The tighter spending by eurozone governments "has already contributed to a steep contraction in domestic demand in the euro area as a whole," Dallara said.
"It is important to move beyond just fiscal discipline, shift the policy focus from nominal to structural budget balances," he said.
Instead, Dallara said, government fiscal policies should be differentiated between weaker eurozone members and those with surpluses and fiscal flexibility "so as to avoid the risk of an austerity overload."
Dallara's letter was addressed to the International Monetary and Financial Committee and the Development Committee of the IMF and World Bank ahead of their yearly Spring Meetings on April 20-22.
The IMF has pushed strongly for tough austerity programs in the weakest euro area countries like Greece and Spain, but has also warned that choking off spending across the eurozone could choke off growth.

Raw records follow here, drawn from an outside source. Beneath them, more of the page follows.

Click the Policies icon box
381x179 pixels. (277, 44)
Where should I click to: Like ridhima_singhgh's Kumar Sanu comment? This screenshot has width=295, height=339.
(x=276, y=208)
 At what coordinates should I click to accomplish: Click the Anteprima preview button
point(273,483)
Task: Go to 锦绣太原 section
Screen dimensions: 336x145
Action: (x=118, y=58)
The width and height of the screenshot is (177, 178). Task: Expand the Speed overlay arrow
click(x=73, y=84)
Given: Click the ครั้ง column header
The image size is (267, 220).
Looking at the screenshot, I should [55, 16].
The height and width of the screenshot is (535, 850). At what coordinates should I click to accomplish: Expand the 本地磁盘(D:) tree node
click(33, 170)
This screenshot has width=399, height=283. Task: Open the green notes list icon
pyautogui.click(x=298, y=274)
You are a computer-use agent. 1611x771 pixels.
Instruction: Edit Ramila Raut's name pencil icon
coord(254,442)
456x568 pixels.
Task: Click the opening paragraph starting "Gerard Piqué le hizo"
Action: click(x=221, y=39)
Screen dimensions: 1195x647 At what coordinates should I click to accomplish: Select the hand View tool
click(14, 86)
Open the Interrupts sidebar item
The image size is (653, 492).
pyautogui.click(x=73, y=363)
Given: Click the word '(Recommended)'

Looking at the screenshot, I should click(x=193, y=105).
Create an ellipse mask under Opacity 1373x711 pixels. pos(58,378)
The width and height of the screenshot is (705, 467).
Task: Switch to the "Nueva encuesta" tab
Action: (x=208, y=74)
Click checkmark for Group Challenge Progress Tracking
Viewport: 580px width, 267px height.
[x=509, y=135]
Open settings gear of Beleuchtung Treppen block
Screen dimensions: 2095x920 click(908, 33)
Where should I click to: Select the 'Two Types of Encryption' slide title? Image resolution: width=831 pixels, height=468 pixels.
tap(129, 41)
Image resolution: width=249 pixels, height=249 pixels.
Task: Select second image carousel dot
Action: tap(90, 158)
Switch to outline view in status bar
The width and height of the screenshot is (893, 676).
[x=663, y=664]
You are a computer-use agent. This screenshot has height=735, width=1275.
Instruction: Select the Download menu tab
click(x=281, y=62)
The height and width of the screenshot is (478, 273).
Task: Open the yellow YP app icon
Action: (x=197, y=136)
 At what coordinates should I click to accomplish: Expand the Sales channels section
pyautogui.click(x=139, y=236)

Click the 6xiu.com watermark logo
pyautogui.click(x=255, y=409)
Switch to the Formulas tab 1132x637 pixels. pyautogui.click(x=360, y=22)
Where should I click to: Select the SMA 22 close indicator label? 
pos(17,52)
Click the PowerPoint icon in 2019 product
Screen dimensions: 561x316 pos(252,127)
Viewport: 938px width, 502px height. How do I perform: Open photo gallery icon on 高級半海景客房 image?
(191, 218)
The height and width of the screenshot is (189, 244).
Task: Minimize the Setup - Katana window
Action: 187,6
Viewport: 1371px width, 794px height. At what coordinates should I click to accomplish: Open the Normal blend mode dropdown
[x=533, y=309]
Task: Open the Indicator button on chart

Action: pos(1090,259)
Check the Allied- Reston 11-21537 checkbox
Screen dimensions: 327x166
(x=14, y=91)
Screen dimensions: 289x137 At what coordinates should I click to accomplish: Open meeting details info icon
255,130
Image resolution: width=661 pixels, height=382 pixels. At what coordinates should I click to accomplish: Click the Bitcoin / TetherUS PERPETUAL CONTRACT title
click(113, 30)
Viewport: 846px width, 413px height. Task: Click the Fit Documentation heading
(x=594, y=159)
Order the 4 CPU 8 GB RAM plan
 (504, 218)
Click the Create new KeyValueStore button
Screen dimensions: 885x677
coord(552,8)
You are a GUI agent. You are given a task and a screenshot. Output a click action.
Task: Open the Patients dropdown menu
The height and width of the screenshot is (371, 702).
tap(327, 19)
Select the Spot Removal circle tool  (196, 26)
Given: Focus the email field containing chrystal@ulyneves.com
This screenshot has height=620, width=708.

The IIF, which represents some 450 major financial institutions worldwide, assailed the eurozone's fiscal compact, which sets tough budget standards for all governments, as "somewhat narrowly focused on promoting the implementation of rather inflexible fiscal consolidation objectives."
It also called the agreement by European finance ministers late last month on a 800 billion euro (US$1 trillion) emergency fund to protect against market panic as "disappointing", noting that 300 billion euros of it was already committed.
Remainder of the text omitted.